- **WRITTEN REQUEST A**
In the records, give the stretch from the line containing "You are a computer-use" through the line containing "Instruction: Open the user account icon" again with "user account icon" swapped for "profile avatar", leaving everything else as it is.
===== PROVIDED TEXT =====
Bentnaughts for trikes and laid back riders 2 wheels


----------



## hurri (14 May 2015)

starhawk said:


> We call ourselfs "liggist" which is swedish for recumbent basically, it is a kind of joke also for "ligist" is swedish for Hooligans



I like this, we should adopt it in english... Liggist is nice and short and 'recumbent' somehow sounds like a misspelling of 'cumbersome' and 'bent' doesn't really sound like a bike IMHO. Frankly most people call it a 'lying down bike', so you can tell them anything


----------



## classic33 (15 May 2015)

neil earley said:


> Bentnaughts for trikes and laid back riders 2 wheels


And for four wheels!


----------



## Keith Oates (15 May 2015)

conservatives. !!!!!!!!!!!!!!!!!!!!!!!!!!!!!!!!!!!!!


----------



## byegad (15 May 2015)

Comfortable. 

On a recent ride of recumbent trikes, DF riders and recumbent bike riders, we stopped while the leader consulted his map. All the 'proper cyclists' immediately got of their razor saddled bikes. The recumbent trikers merely pulled up and relaxed on their seats. while the recumbent bike riders had to unclip a foot and then relax. 

The comfort of a recumbent is a big selling point for me.


----------



## paul fellows (15 May 2015)

NOTHING!!!
As Andy can confirm names are for talking about people, not to them.
So we may want names for..........
As to what they call you on the climb? just remind them as you pass them on the level.


----------



## BenM (15 May 2015)

Recumbanaut.... see a previous post on this forum by me  t
Incidentally the term is almost a googlewhack but now there are/will be three instances of it lol


----------



## mickle (15 May 2015)

Recumbenders.


----------



## classic33 (16 May 2015)

Keith Oates said:


> conservatives. !!!!!!!!!!!!!!!!!!!!!!!!!!!!!!!!!!!!!


I'm not a conservative!!


----------



## byegad (16 May 2015)

classic33 said:


> I'm not a conservative!!


What kind of rotter goes around accusing perfectly decent people of being a Conservative?


----------



## Keith Oates (16 May 2015)

You missed or chose to not recognise the small c, it had nothing to do with any political party.!!!!!!!!!!!!!!!!!!!!!!!!!!


----------



## paul fellows (16 May 2015)

If there must be a collective name for us, then may i suggest that we learn the lesson from the American Dyke! take one of the common insults that are used against us and use it our selves, but in a positive scene. first it will take the sting out of the insult, then it can become a recruiting tool.

it is in the spirit of the above, may I humbly suggest

Has-beans.

So the next time some df rider calls you a has-been  you can acknowledge the fact that you used to be [have been] a df rider  but now you know better.

? what would be the best insult to use?


----------



## Dwarfman (18 May 2015)

Cool, intelligent. Forward thinkers.


----------



## Tin Pot (18 May 2015)

Kings of Recumbria


----------



## Dwarfman (22 May 2015)
===== INPUT MATERIAL =====
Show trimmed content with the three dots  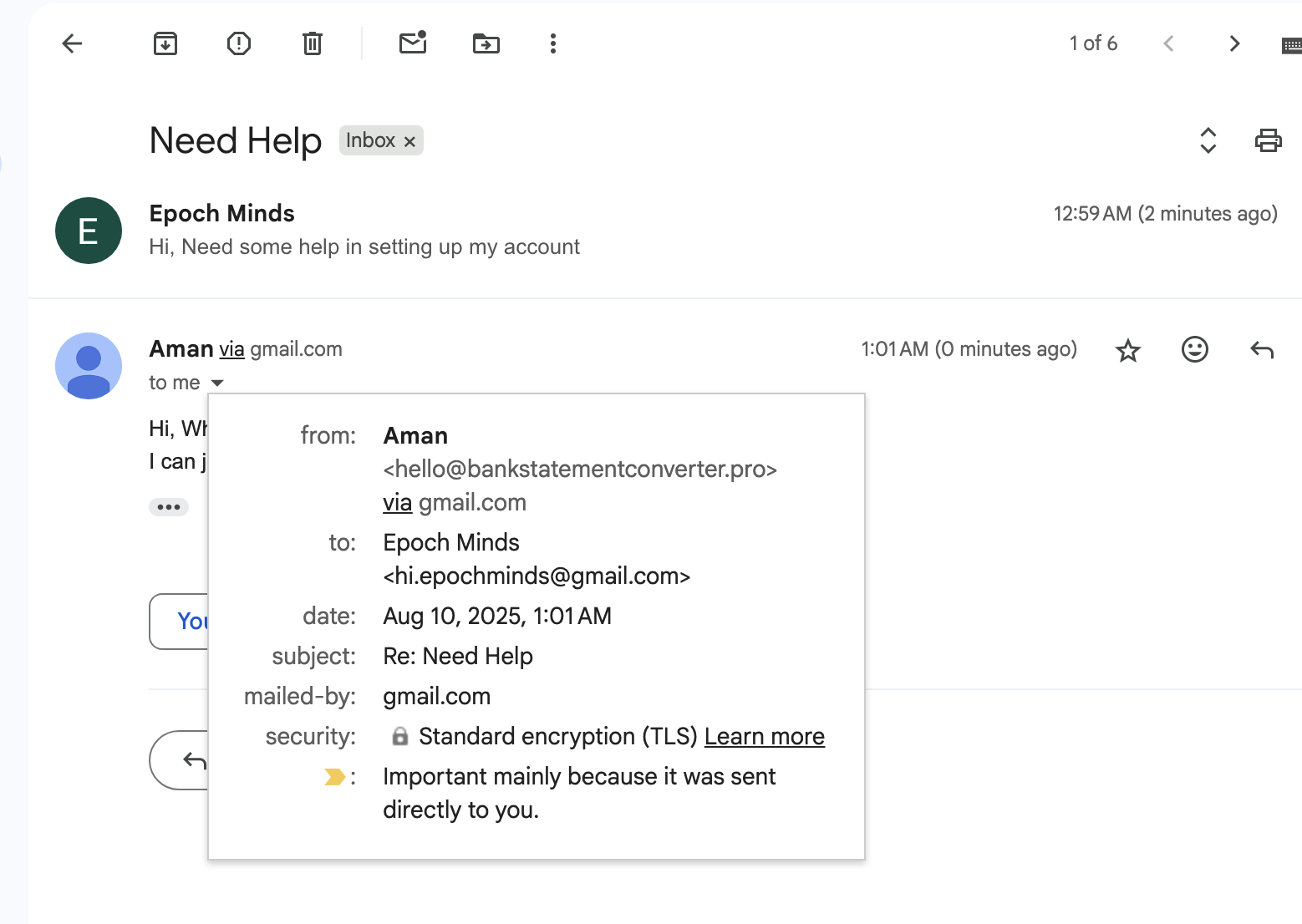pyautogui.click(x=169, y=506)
=====
===== INPUT MATERIAL =====
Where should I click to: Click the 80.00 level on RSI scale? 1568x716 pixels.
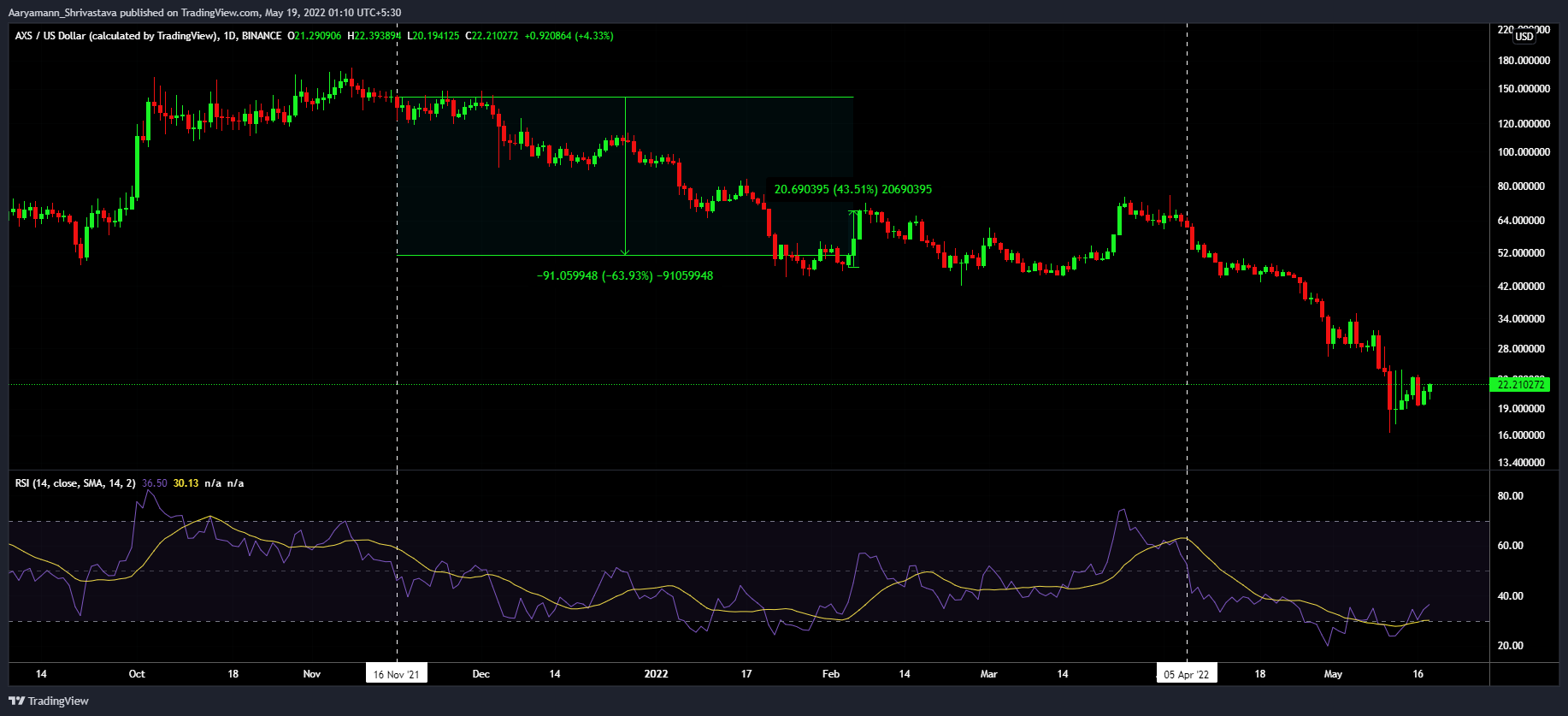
=====
===== INPUT MATERIAL =====
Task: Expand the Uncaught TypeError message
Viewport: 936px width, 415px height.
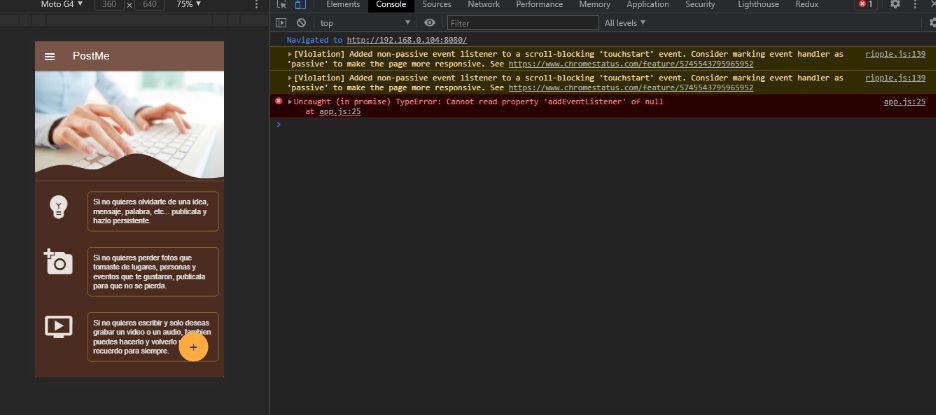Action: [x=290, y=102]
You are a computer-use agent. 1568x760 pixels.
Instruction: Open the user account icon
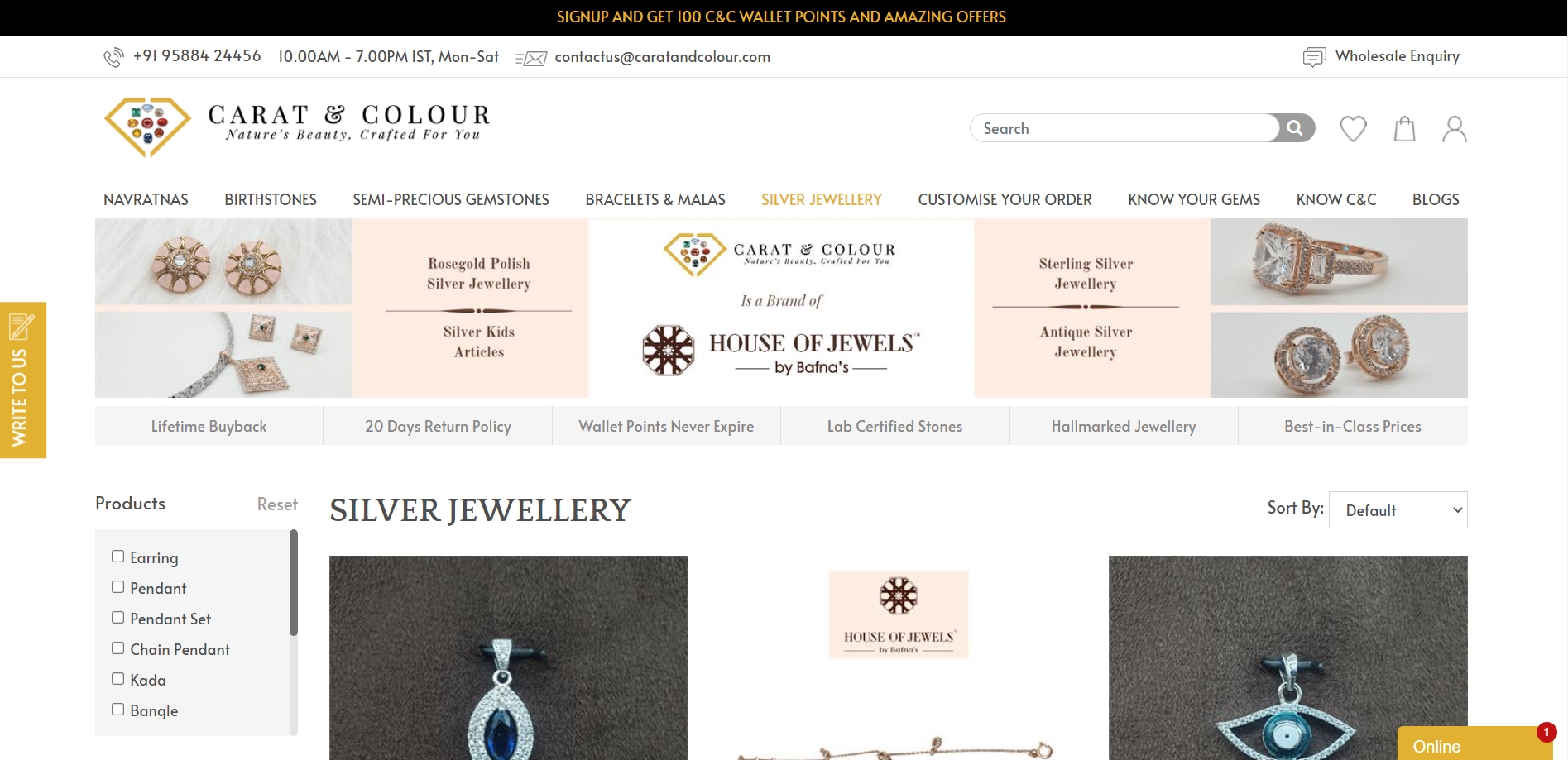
=====
- **WRITTEN REQUEST B**
According to the forum thread on names for recumbent riders, why does paul fellows suggest turning a common insult into the group's collective name?

- **FULL SOLUTION A**
You are a computer-use agent. 1568x760 pixels.
Instruction: Open the profile avatar

- **FULL SOLUTION B**
He argues that using an insult in a positive sense would first take the sting out of it, and it could then become a recruiting tool. With "Has-beans," a rider called a has-been by a DF rider can acknowledge having been a DF rider who now knows better.